With tensions mounting, observers and analysts earlier said a coalition government, perhaps with Mugabe as president and Tsvangirai as prime minister or vice president, was the only way to lead the nation out of the impasse.

Mugabe’s party had said it is open to a power-sharing deal, but only if Mugabe heads any unity government. The opposition earlier said it is open to a “government of national healing” — but only one with moderate ruling party members, not Mugabe.

The deal is a diplomatic coup for Mbeki, who has insisted that dialogue — and not punitive sanctions — is the only way to deal with Mugabe, the former independence hero revered in much of Africa for leading the seven-year bush war to oust the white-minority government ruling the former British colony.
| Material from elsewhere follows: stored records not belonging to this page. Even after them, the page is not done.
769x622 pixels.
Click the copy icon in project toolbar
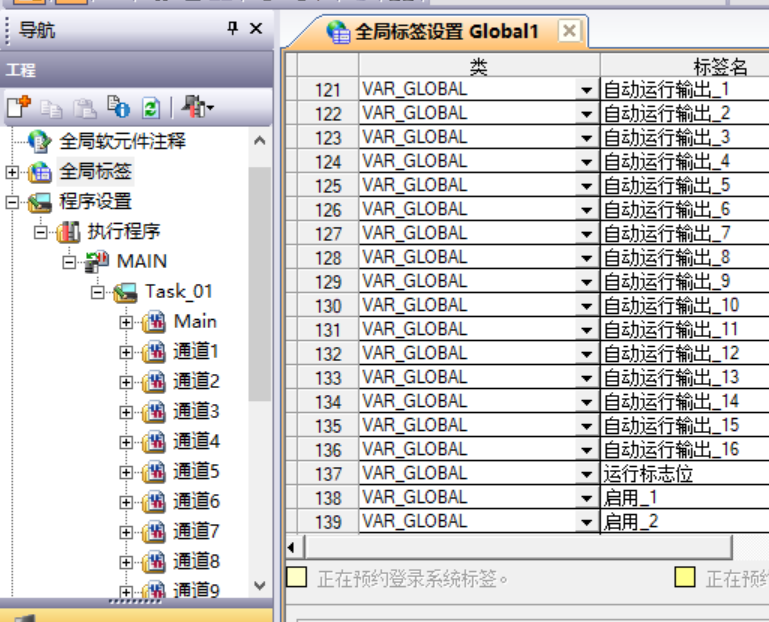[x=49, y=107]
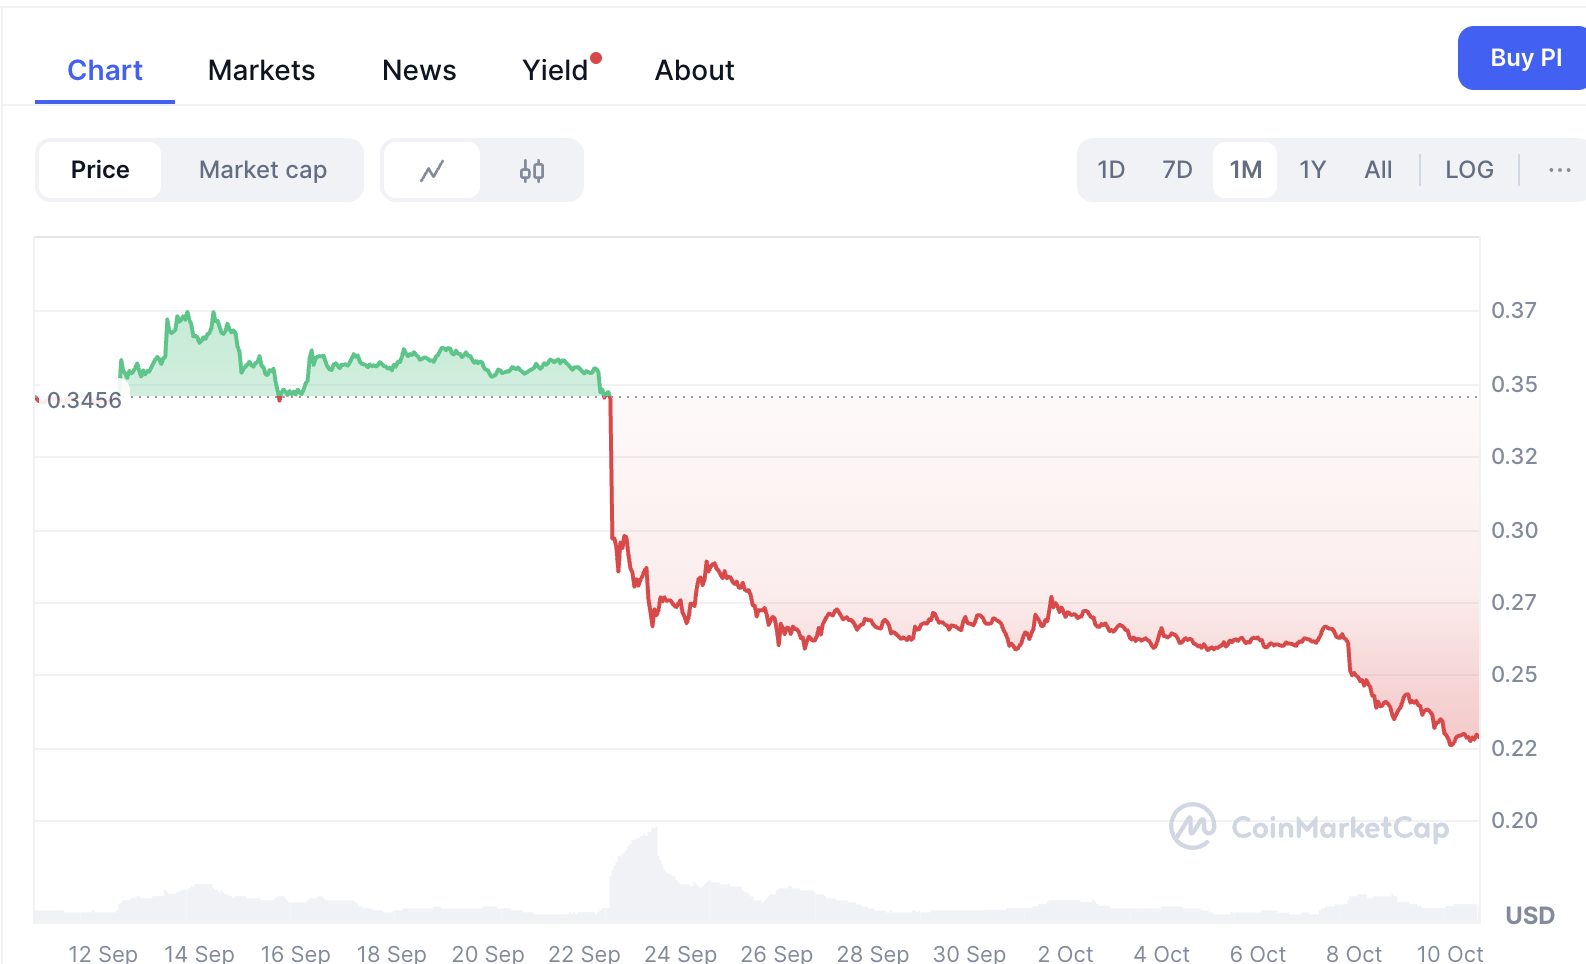The image size is (1586, 964).
Task: Open the Chart tab
Action: [105, 70]
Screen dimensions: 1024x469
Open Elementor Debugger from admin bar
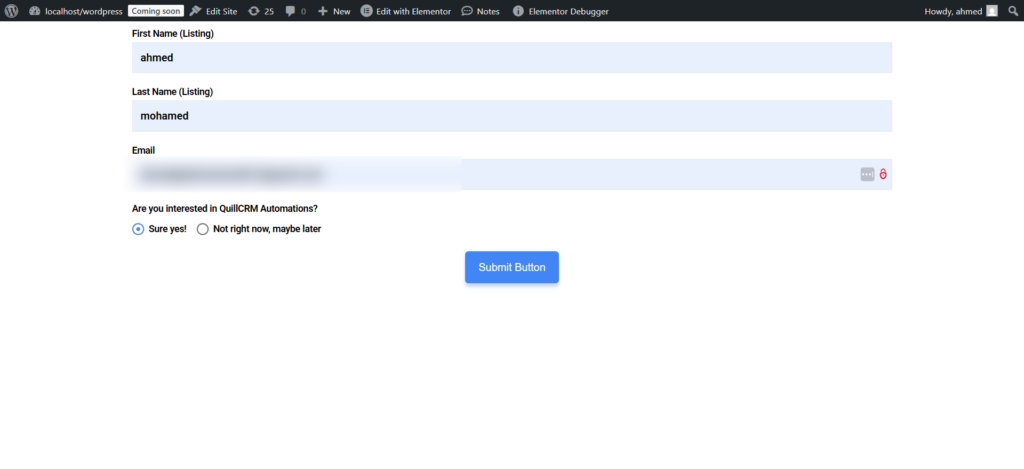[x=560, y=11]
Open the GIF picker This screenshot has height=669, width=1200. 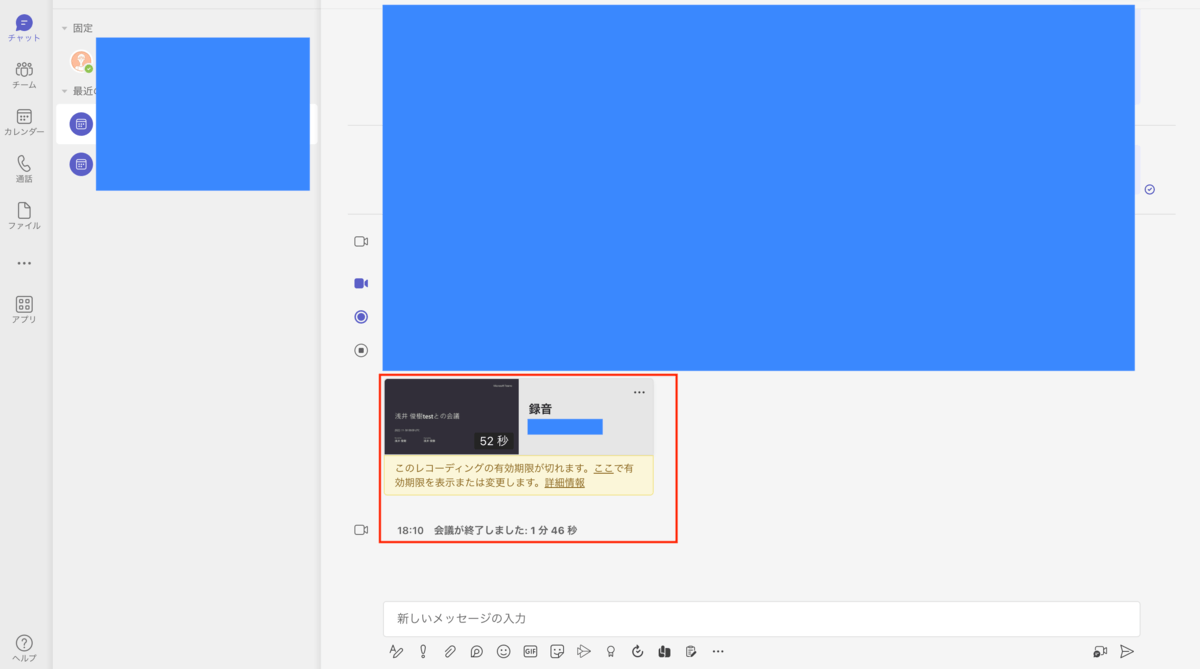[x=530, y=652]
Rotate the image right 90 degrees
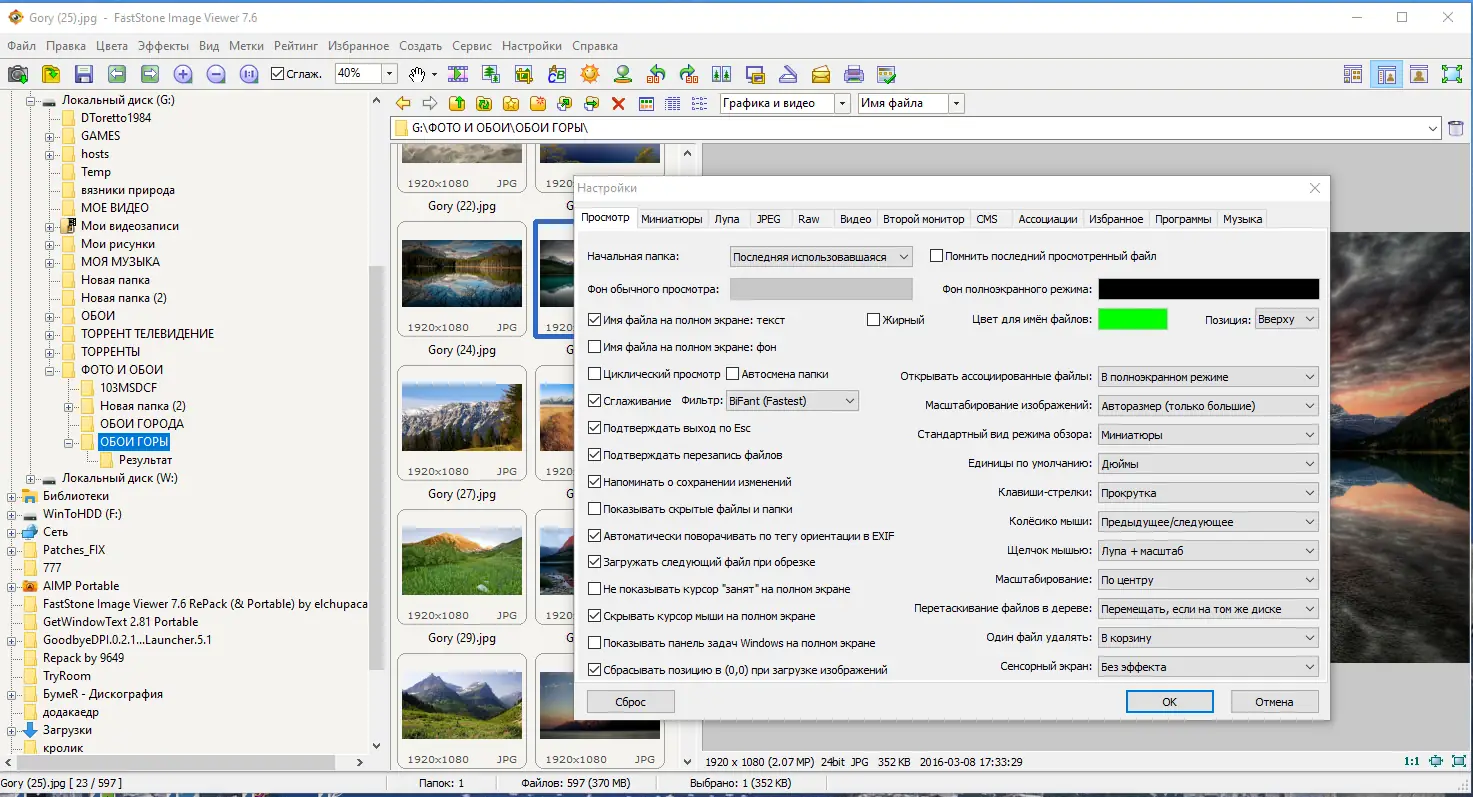 (x=688, y=73)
Mugabe, 84, has been in power since his country won independence in 1980. But in recent years, government policies have plunged the one-time regional breadbasket into an economic free fall.

Zimbabwe’s central bank today issued a new 100 billion-dollar note in a vain attempt to keep up with shortages of cash and the world’s worst inflation running officially at 2.2 million percent but unofficially much higher.

Frustrated by the empty shelves, sky-high inflation and a lack of work, Zimbabweans elected the most opposition members to parliament in March since Mugabe took power 28 years ago.

The interational community sought to pressure Mugabe with sanctions.

The U.S. pushed for a U.N. Security Council resolution to impose sanctions on Mugabe and his top aides to punish them for allegedly overseeing political violence and to force them to negotiate. But Russia and China delivered a rare twin veto of the resolution.

The European Union was expected Tuesday to widen sanctions targeted at Mugabe and his cronies, including tightening a travel ban.

For Mugabe and Tsvangirai, it was a rare meeting between two longtime foes. They crossed paths “for the first and last time” at a 1998 Workers’ Day rally when Tsvangirai was secretary-general of Zimbabwe’s trade union federation, said George Sibotshiwe, a spokesman for Tsvangirai’s party.

Tsvangirai, 56, became leader of the MDC in 1999.